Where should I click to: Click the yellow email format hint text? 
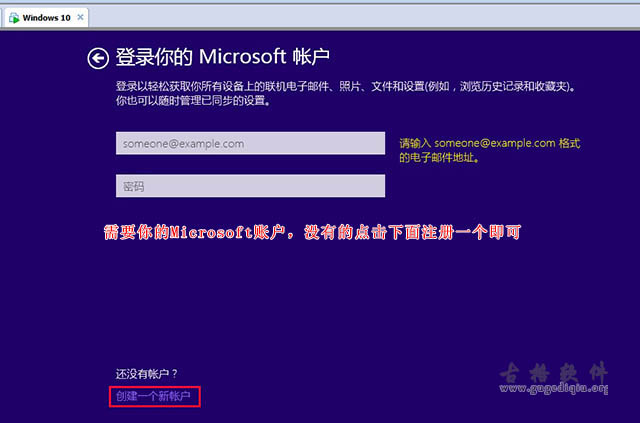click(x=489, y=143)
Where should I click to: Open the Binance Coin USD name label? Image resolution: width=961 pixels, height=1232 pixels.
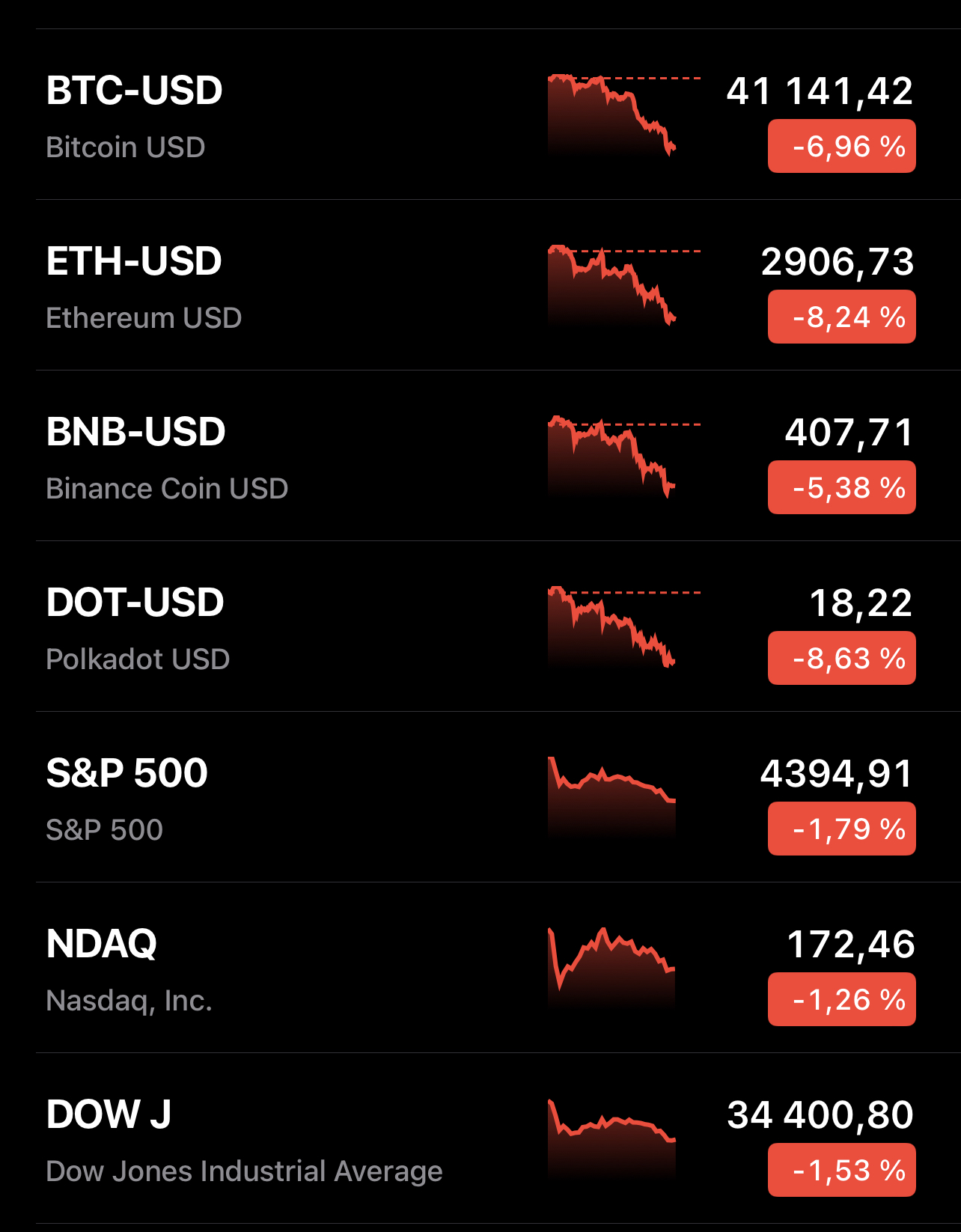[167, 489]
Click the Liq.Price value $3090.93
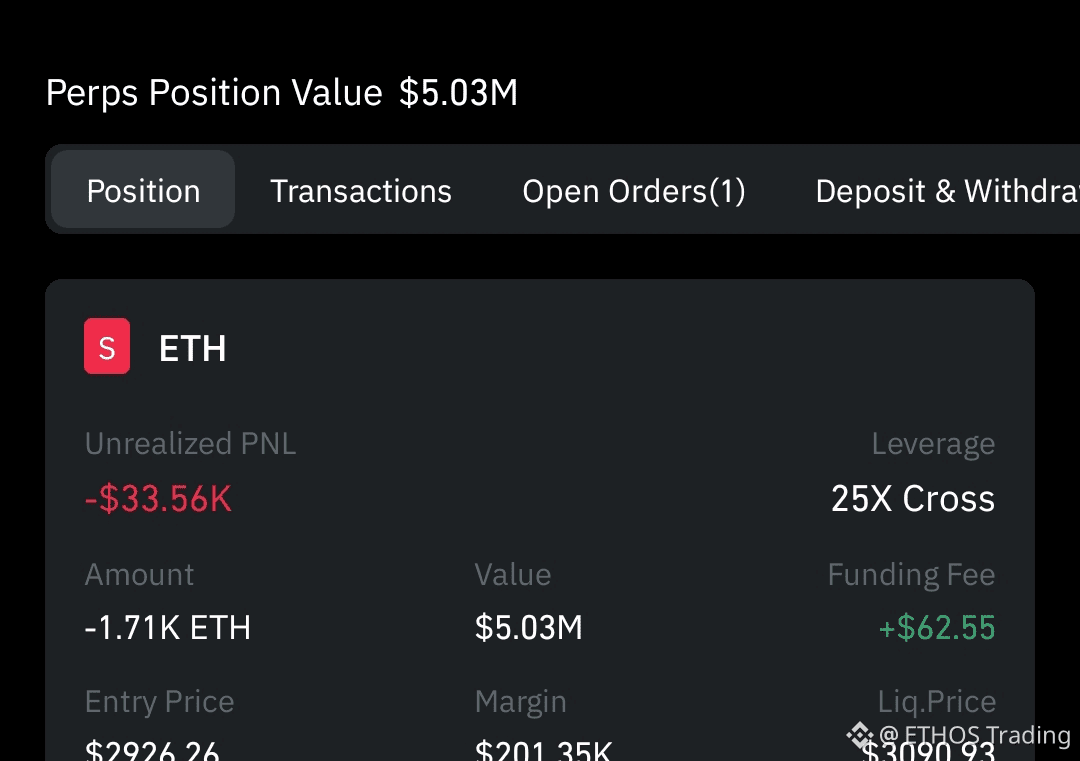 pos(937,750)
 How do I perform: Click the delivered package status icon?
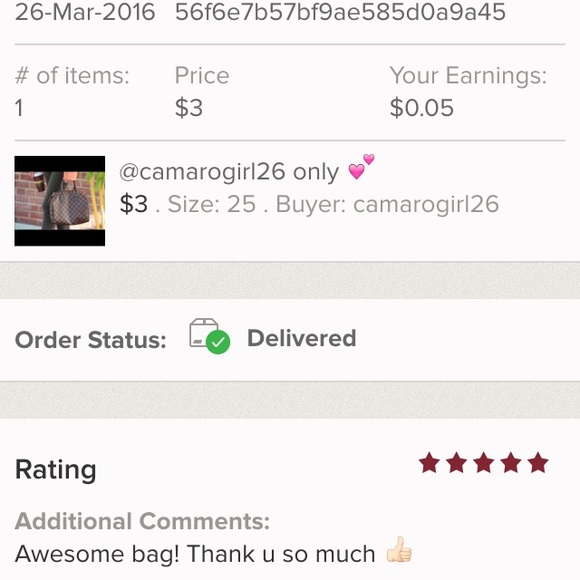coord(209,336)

> [Условия задания] Перепишите без изменений все строки приведённых выше данных, не включая изображения в ответ.

> [Решение задания]
Where should I click to: Click the yellow email format hint text? 
click(x=489, y=143)
Where should I click to: Open the Binance Coin USD name label? Image resolution: width=961 pixels, height=1232 pixels.
[167, 489]
Click the Liq.Price value $3090.93
 pos(937,750)
 How do I perform: Click the delivered package status icon?
coord(209,336)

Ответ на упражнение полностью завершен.